How rental property owners can navigate high vacancy rates

Soft markets reward property owners who move quickly. Landlords who protect their rentals in these eight markets market their rentals across multiple channels, respond to leads within minutes, and price each property against what nearby units are actually renting for today.

And a rent estimate tool makes competitive pricing easier by benchmarking a unit against comparable properties before the listing goes live.

Thorough tenant screening in soft markets matters as much as it does in tight ones. Approving a candidate too quickly to fill a vacancy can lead to a problem tenancy that causes months of lost time, added costs, and future turnover.

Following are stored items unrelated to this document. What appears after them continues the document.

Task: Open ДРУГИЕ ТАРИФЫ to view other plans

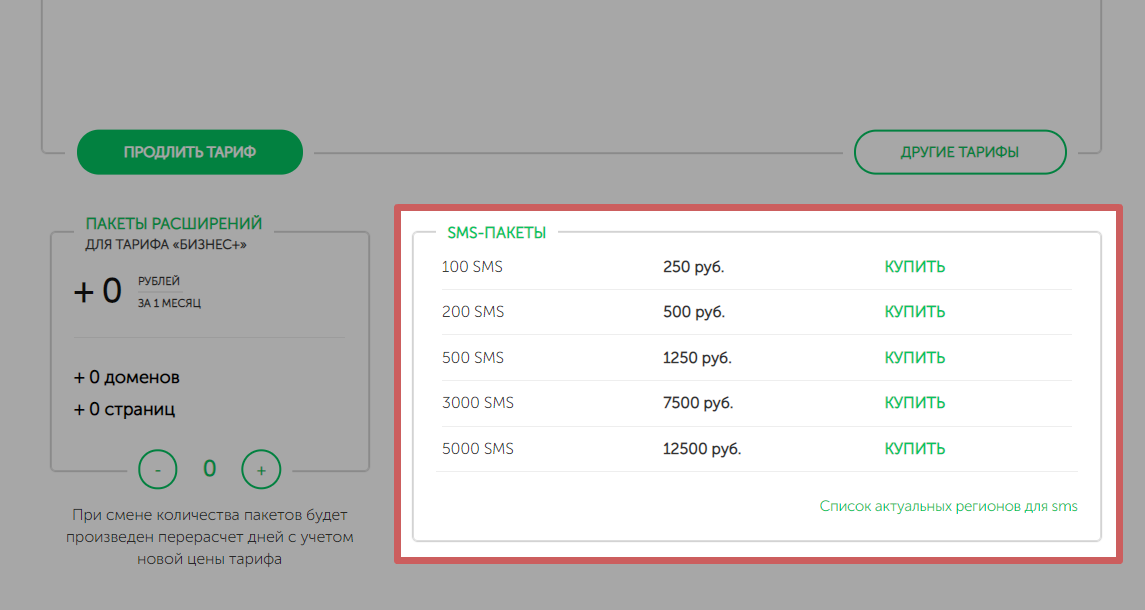Action: pos(959,153)
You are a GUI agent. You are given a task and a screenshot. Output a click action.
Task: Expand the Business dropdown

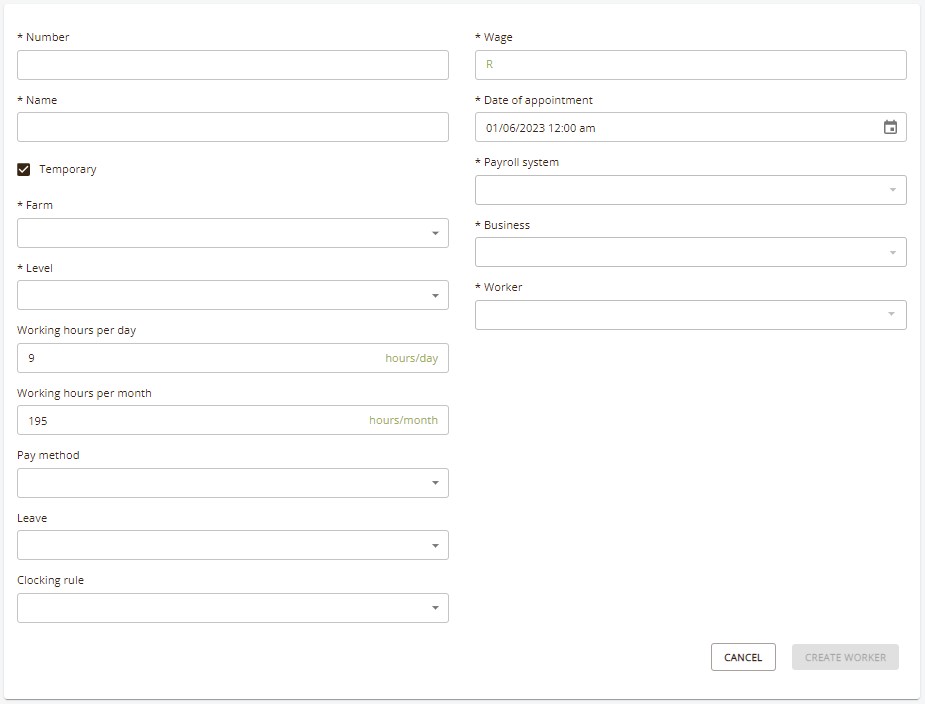coord(691,253)
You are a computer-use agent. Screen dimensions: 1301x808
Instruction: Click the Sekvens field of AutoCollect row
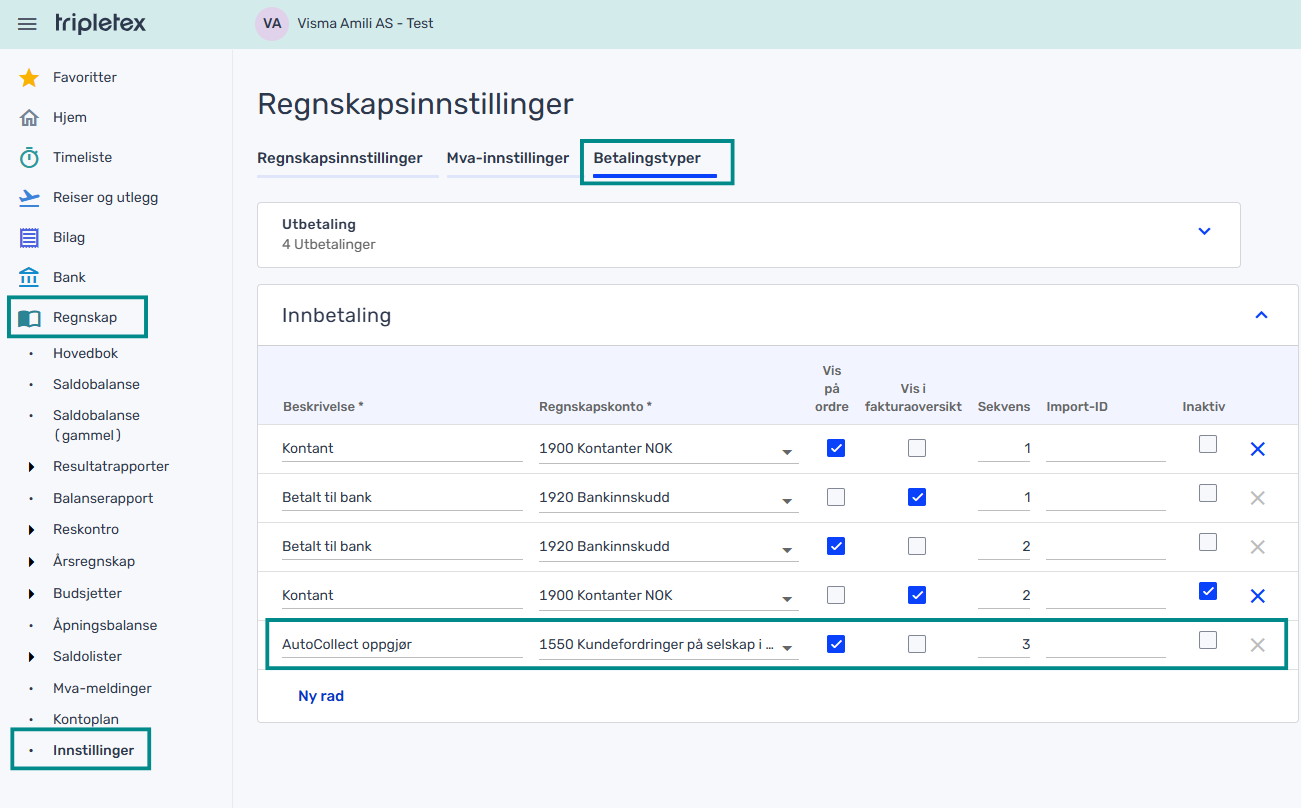coord(1004,645)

Landlords who fill units faster also create a better renter experience from the first inquiry onward. Fast responses, clear expectations, organized paperwork, and respectful communication can help convert qualified leads and support a positive tenant experience after move-in.

How we identified these markets

We drew vacancy data from three primary sources:

Tactica RES and Team Price Real Estate provided additional geographic context.

Construction Coverage figures draw from the most recent available Census Housing Vacancies and Homeownership survey. CoStar and ApartmentData.com figures reflect the most current multifamily market data available at the time of publication. Year-over-year comparisons use the same source for each market.

Rankings reflect three factors: the absolute vacancy rate, the year-over-year rate of change, and the gap from each metro’s 5-year historical average. Metro areas with fewer than 50,000 renter households were excluded from consideration.